The way that President Donald Trump decided to fire national security adviser Michael Flynn back in February 2017 could be the linchpin used by special counsel Robert Mueller to prove the president had a corrupt intent in an obstruction of justice case.
Reporter Maury Waas, in a new report for the New York Review of Books, claims that senior White House attorney John Eisenberg first reviewed intercepted conversations between Flynn and former Russian ambassador Sergey Kislyak on or about February 2, 2017.
Most crucially, writes Waas, Eisenberg concluded that the intercepted calls conclusively proved that Flynn had lied to FBI investigators about the nature of the conversations he'd had with Kislyak.
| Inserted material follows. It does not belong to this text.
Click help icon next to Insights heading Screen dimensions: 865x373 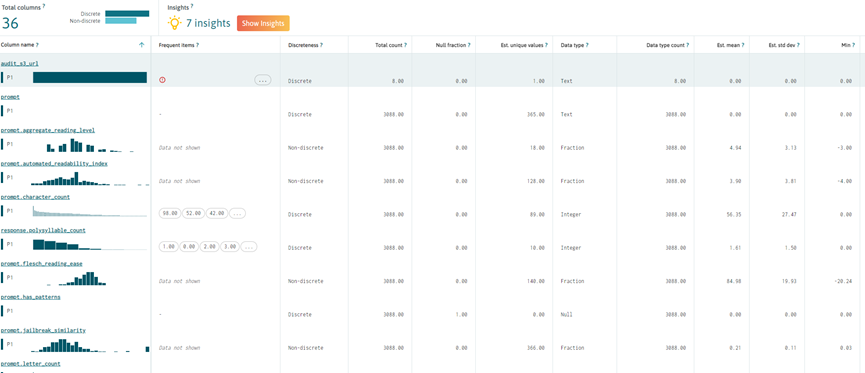tap(192, 6)
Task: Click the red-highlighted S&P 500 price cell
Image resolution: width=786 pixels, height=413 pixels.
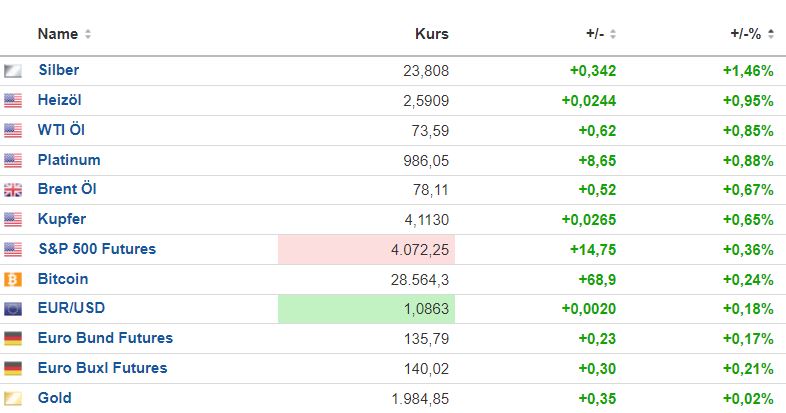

Despite this, it took the Trump White House six days to begin acting on Flynn, and that was only after it had been contacted by the Washington Post, which informed the administration that it was writing a story about Flynn lying about his contacts with Russian officials. Flynn eventually resigned on February 13th, 11 days after Eisenberg reviewed his intercepted calls.
It was this delay, writes Waas, that could establish that Trump had a corrupt intent when he asked former FBI Director James Comey if he could drop Flynn's case -- and then subsequently fired Comey months later after he had refused to do so.
"The president’s legal team has claimed that Trump did nothing wrong because he did not understand that Flynn was in criminal jeopardy when, according to the former FBI director’s testimony, he asked Comey to go easy on Flynn," writes Waas. "The new information that Trump and others in the White House were aware that the intercepts revealed that Flynn had lied to the FBI directly contradicts those claims."